_Work instructions_. Filter task. Return each line of the material that holds the string "flecha".

Start of Input data

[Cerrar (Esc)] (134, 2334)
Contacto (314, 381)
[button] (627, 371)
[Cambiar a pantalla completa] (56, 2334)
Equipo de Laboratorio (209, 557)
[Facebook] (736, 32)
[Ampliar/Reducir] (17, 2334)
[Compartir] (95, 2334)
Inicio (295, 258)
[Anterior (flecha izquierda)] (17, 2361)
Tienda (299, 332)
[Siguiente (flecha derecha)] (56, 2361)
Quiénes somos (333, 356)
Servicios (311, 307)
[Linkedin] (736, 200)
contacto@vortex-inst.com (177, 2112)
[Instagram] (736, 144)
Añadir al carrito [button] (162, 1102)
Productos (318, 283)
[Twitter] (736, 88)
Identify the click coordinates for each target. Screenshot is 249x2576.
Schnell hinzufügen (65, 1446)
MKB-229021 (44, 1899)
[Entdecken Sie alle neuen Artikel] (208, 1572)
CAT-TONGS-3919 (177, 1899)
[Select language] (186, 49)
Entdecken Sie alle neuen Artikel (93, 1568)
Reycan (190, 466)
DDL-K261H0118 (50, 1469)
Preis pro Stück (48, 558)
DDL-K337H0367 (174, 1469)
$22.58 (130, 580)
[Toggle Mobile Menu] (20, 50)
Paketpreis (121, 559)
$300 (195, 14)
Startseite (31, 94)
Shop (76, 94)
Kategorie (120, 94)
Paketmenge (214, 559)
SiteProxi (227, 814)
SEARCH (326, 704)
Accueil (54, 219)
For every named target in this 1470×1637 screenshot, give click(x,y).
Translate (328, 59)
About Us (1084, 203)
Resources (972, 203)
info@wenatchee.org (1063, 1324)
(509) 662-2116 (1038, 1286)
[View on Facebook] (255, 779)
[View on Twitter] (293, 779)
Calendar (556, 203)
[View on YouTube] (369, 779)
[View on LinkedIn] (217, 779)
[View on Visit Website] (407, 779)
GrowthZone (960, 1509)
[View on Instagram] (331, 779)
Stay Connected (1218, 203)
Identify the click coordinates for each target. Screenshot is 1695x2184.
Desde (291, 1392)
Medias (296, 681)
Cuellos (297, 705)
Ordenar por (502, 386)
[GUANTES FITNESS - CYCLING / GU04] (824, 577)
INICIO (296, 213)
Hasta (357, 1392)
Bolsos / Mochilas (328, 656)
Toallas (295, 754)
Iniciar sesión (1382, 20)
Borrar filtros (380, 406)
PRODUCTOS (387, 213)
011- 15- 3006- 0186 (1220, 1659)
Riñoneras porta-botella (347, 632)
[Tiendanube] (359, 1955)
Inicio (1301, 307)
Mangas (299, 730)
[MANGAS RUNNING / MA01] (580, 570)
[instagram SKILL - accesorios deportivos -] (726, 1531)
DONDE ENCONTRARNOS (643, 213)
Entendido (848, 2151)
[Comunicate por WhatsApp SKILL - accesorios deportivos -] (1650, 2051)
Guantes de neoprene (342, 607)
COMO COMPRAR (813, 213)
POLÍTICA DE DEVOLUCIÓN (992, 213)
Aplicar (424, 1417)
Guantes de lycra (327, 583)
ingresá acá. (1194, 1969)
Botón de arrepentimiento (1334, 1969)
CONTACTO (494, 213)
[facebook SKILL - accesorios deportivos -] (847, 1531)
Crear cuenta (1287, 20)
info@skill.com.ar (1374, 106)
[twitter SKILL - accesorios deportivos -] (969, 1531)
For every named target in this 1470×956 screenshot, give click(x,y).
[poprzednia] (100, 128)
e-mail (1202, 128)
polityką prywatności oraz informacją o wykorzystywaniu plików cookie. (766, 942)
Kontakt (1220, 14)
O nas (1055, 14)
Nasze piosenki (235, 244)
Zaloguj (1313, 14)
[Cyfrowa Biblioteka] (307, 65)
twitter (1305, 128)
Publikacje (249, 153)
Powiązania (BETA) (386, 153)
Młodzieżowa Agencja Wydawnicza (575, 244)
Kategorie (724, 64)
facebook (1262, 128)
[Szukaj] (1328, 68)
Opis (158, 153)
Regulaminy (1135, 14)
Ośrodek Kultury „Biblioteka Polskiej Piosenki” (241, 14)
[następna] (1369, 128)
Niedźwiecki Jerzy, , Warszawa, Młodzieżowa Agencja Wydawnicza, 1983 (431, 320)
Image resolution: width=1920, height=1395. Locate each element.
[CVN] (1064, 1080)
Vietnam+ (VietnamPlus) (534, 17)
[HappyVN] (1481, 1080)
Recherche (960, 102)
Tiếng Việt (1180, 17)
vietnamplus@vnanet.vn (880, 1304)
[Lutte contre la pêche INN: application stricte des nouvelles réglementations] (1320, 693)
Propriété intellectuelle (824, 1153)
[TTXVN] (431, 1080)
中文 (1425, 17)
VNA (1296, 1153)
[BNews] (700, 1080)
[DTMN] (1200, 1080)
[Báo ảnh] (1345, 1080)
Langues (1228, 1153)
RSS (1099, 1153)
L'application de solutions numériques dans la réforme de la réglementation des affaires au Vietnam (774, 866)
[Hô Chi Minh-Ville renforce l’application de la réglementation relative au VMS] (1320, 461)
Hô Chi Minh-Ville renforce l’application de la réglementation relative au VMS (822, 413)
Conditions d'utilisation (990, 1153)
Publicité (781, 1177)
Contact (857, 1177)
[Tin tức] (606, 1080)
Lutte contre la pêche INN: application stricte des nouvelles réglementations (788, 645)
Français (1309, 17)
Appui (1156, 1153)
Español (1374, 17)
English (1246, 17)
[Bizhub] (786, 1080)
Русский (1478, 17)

End of Input data

_Your response_.
[Anterior (flecha izquierda)] (17, 2361)
[Siguiente (flecha derecha)] (56, 2361)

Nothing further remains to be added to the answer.